Businessman Keith King yesterday became the third person to be charged with drug trafficking over the 359.8 kilos of cocaine found in a container that was due to be shipped to the Netherlands.
King, 46, of Lot 12 Bel Air, was remanded to prison after he denied the charge of narcotics trafficking that was read to him by Magistrate Alan Wilson at the Georgetown Magistrates’ Court.
It is alleged that between January 25 and February 20, at Houston, East Bank Demerara, he procured Ramnauth Rago to transport six pieces of lumber from Grove to Soesdyke, which were found to contain 359.803 kilogrammes–equivalent to 791.643 pounds–of cocaine.
King was represented by attorney Glenn Hanoman, who asked that his client be granted bail in a reasonable sum, since the charge against him was alleged. However, Customs Anti-Narcotics Unit (CANU) prosecutor Oswald Massiah objected, saying that counsel did not provide the court with any special reason as to why King should be released on bail.
As a result, bail was refused and the matter was transferred to the Providence Magistrates’ Court for May 7.

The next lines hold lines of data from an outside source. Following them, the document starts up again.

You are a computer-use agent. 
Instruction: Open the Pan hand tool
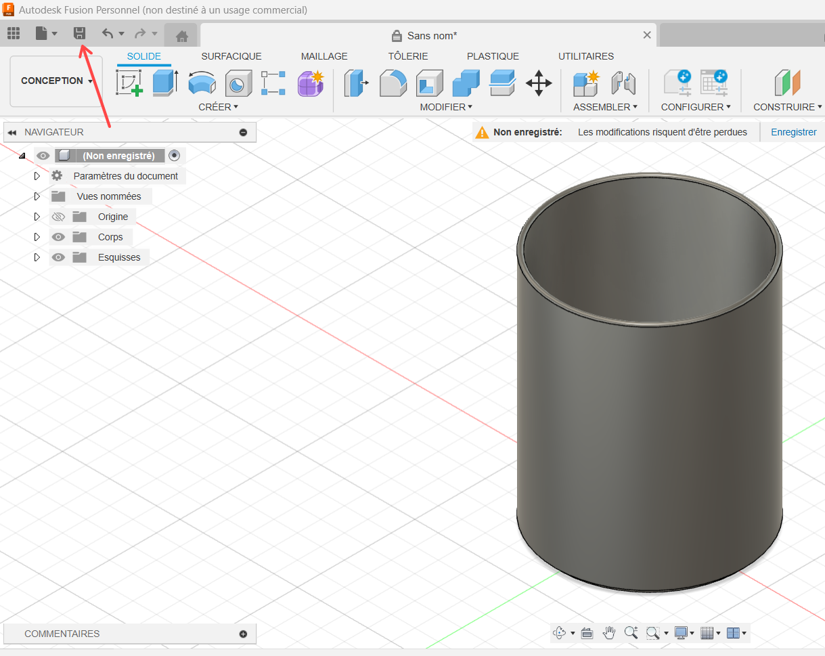pos(609,633)
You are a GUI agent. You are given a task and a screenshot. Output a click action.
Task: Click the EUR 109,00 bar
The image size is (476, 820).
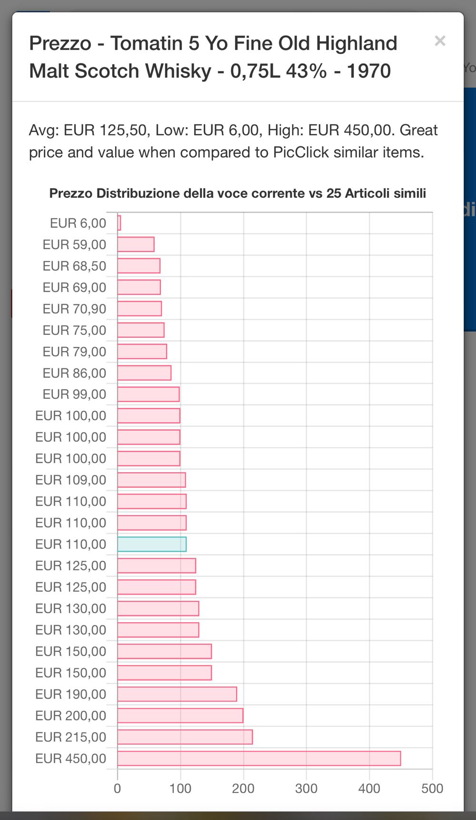pos(151,480)
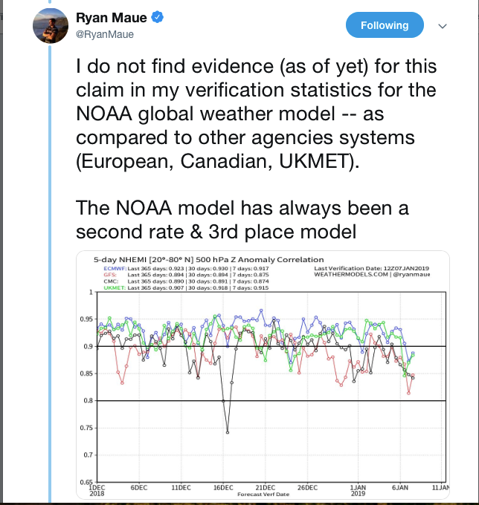Click the GFS legend label
This screenshot has height=505, width=479.
(x=110, y=275)
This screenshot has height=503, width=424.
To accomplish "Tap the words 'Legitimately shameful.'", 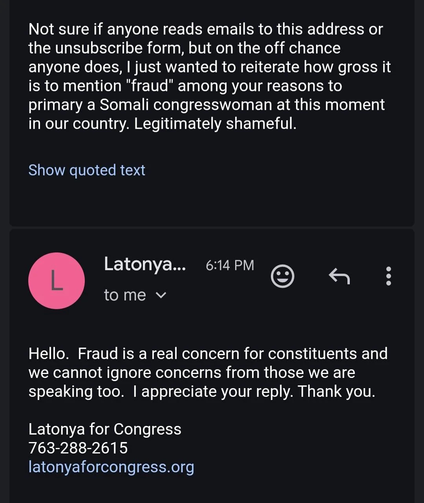I will 215,123.
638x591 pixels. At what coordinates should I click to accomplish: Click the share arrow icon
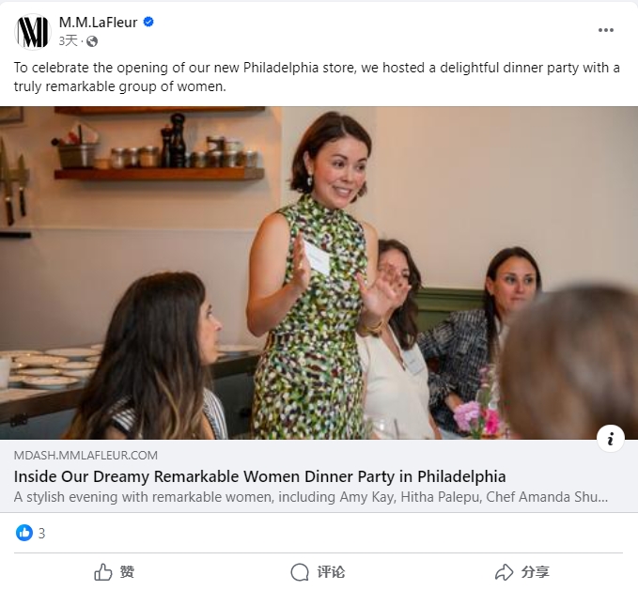[x=505, y=572]

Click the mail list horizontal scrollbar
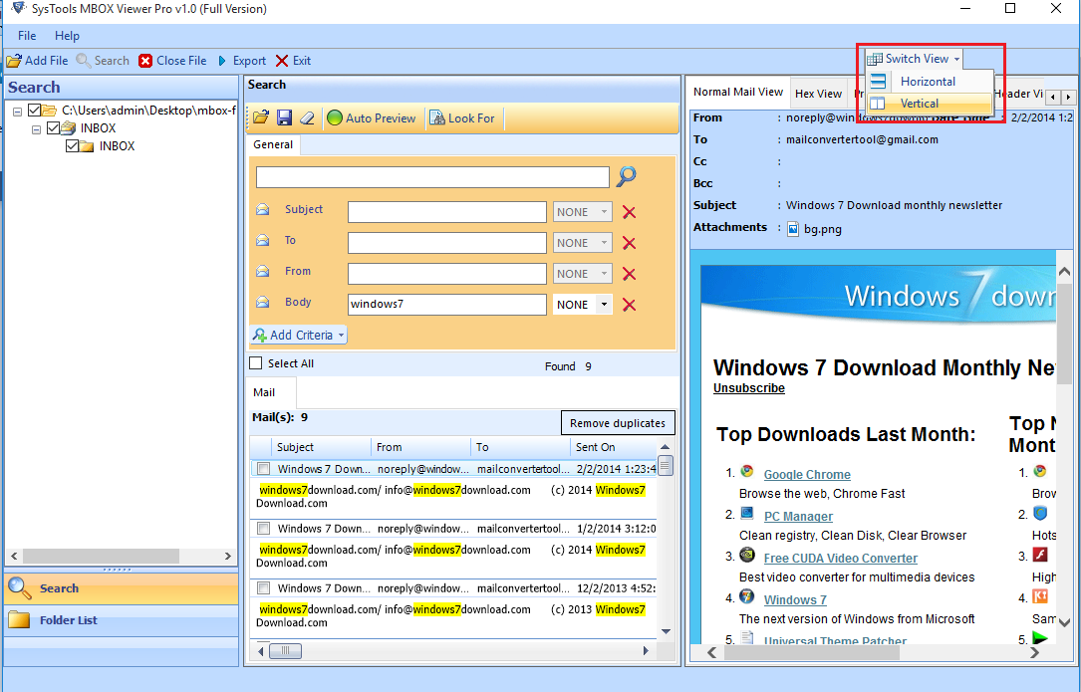(x=458, y=651)
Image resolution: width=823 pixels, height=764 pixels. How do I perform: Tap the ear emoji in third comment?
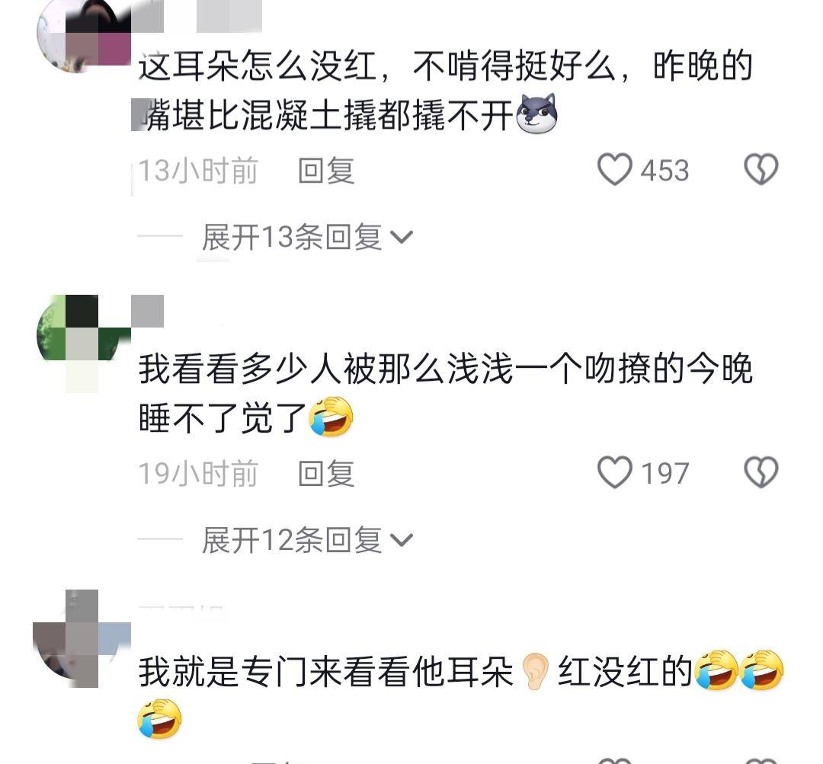coord(535,671)
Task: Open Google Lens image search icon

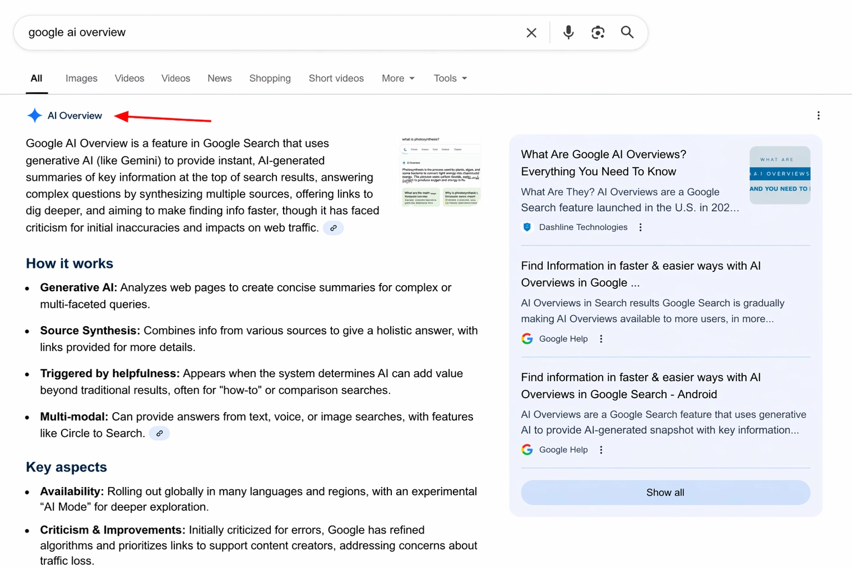Action: (597, 33)
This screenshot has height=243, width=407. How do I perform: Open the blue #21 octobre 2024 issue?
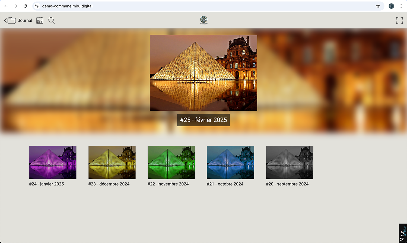click(x=230, y=162)
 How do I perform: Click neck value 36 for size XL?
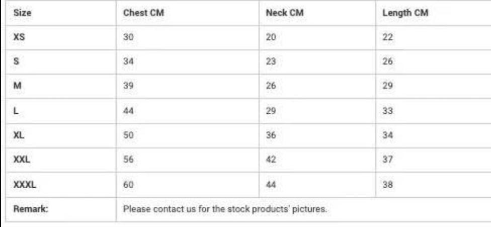[x=271, y=136]
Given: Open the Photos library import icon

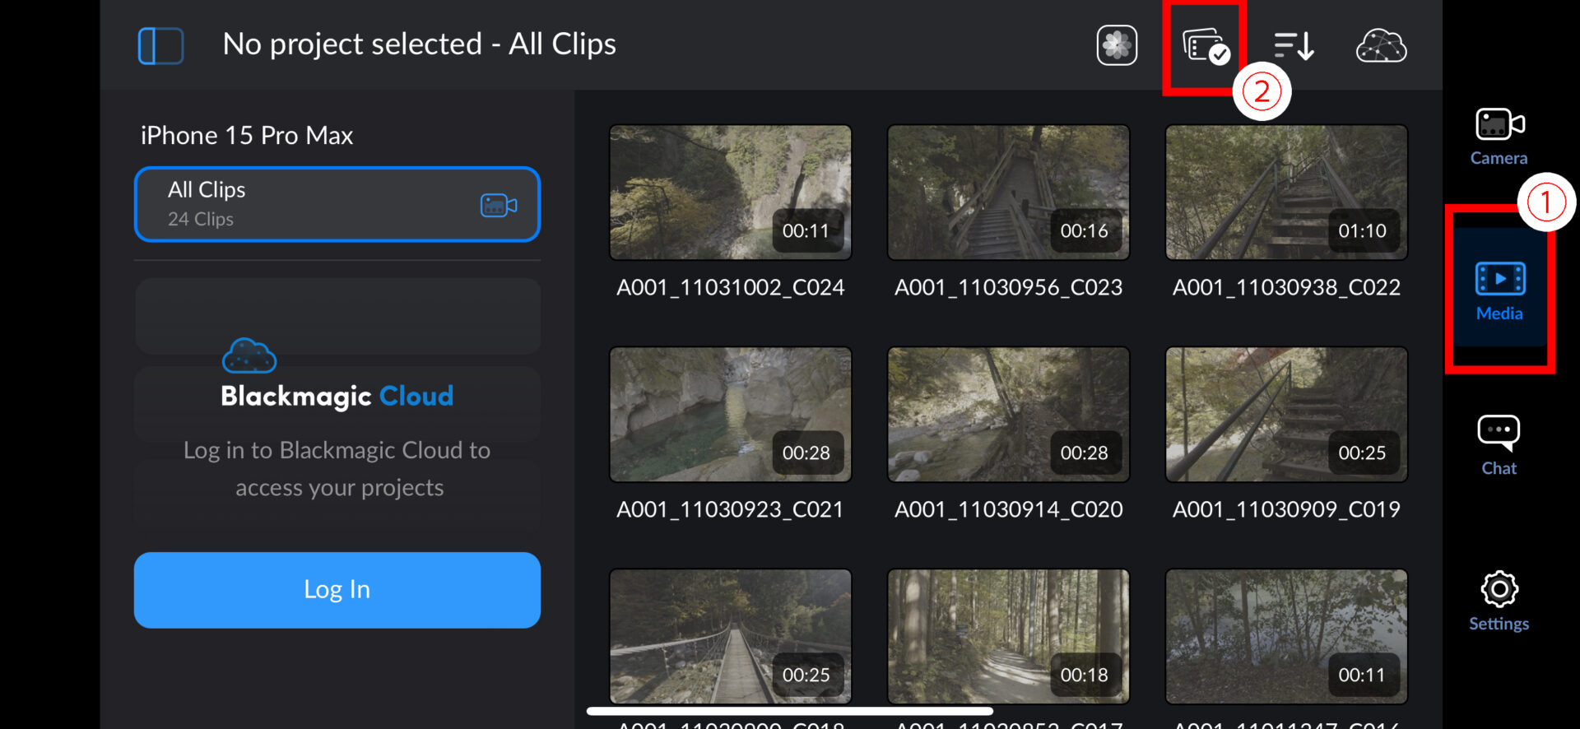Looking at the screenshot, I should coord(1117,45).
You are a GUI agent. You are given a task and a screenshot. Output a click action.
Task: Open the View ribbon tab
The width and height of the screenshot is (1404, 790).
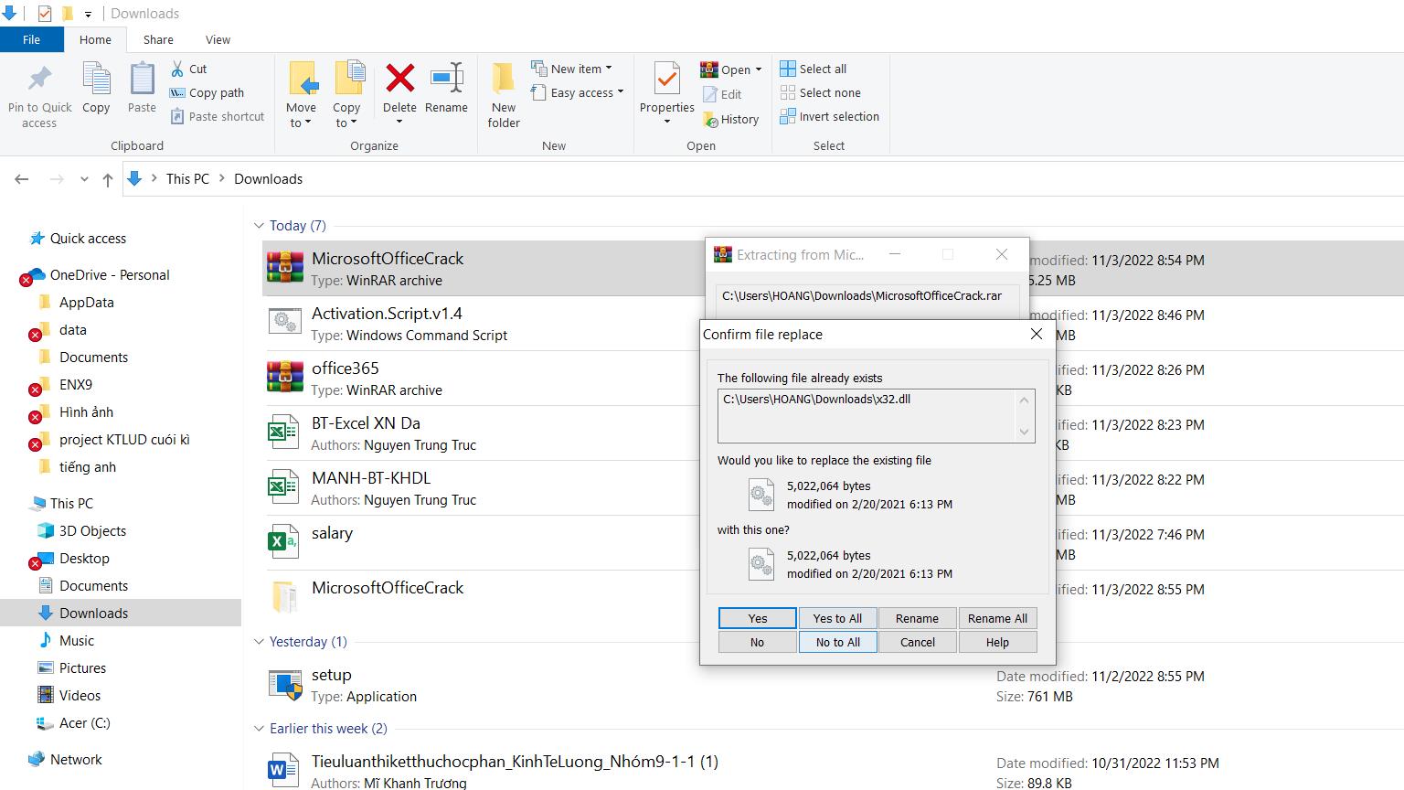pos(218,39)
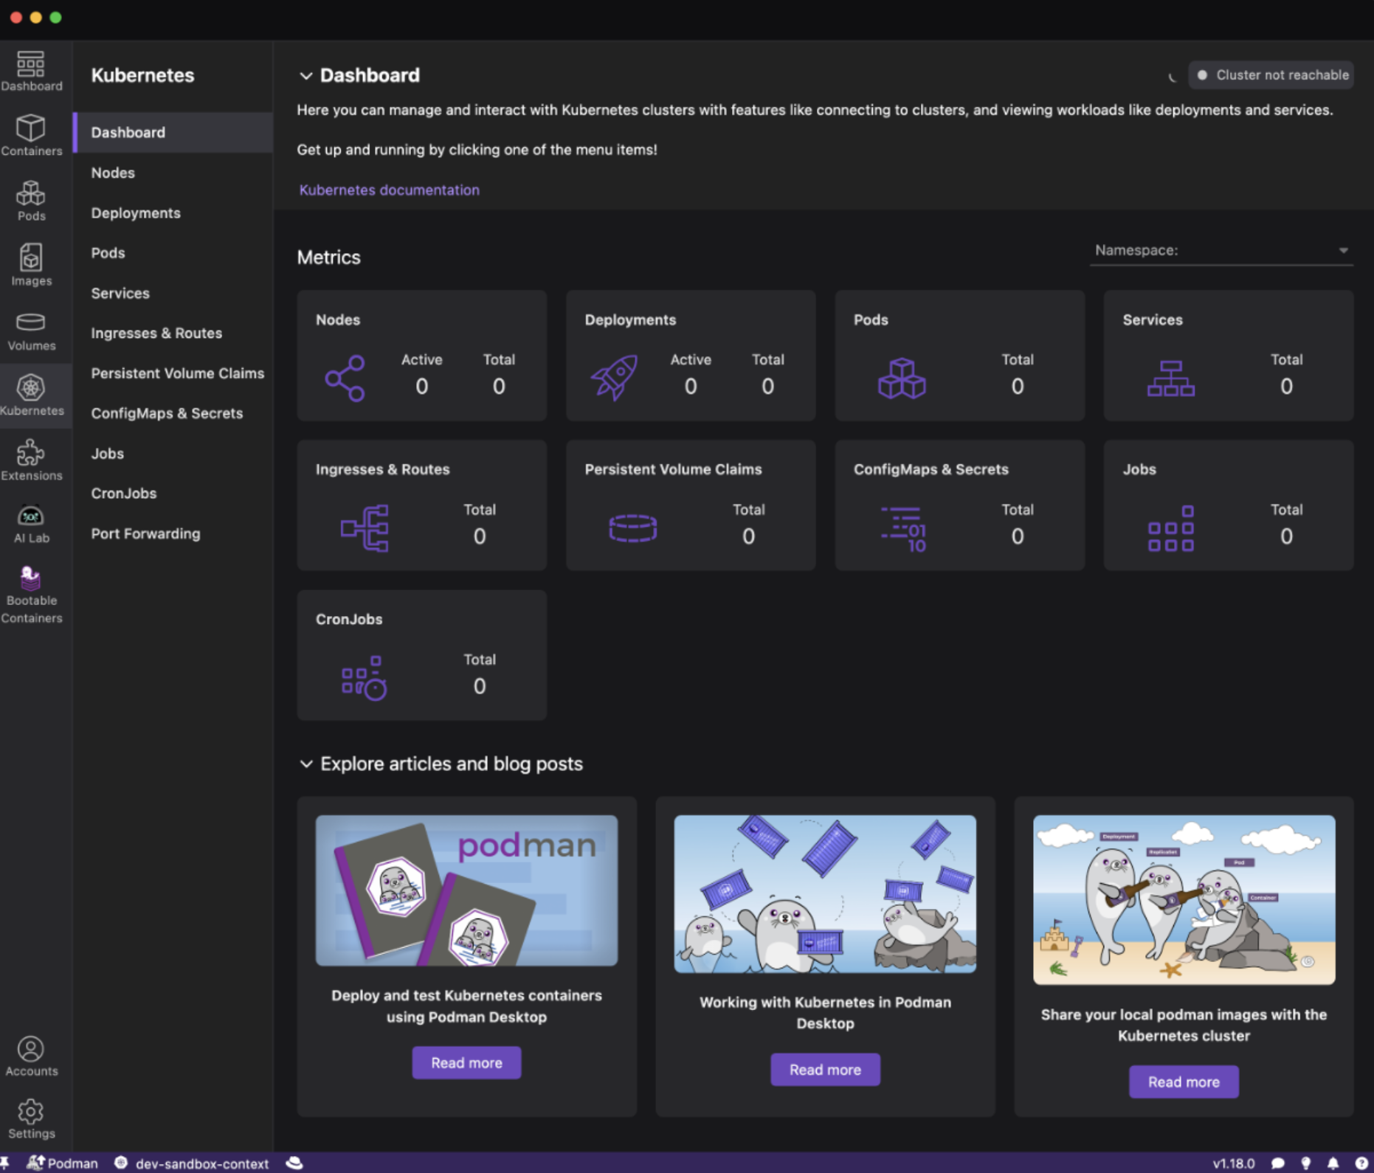Open the Extensions puzzle icon
The image size is (1374, 1173).
point(31,460)
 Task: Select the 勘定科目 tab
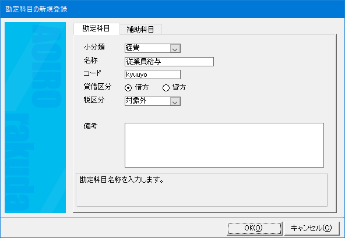click(x=97, y=29)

Last month, Raymon Ghani and Dominic Walsh, two employees of Guyana Timber Products Inc—the company that was responsible for the shipment—were charged with the cocaine find, which was made at the company’s Soesdyke operation after the container with the logs was flagged by customs.
Magistrate Wilson had released both men on $350,000 bail, although CANU prosecutor Donald, who was substituting for Massiah, said it would be best for the men to be kept in the state’s custody to ensure their safety.
The container had been sitting at a city wharf for several days although abnormalities were picked up during scanning by the Guyana Revenue Authority (GRA).
CANU agents were subsequently informed of the anomalies with the container and it was escorted on February 19 from the wharf to the company’s Soesdyke headquarters, where each log in the container was searched. The hollow logs were subsequently found with packets of cocaine concealed inside. As many as 20 packets were found in a single log.
The drugs were destined for Holland, where the value is estimated at approximately US$25,000 ($5 million) per kilogramme.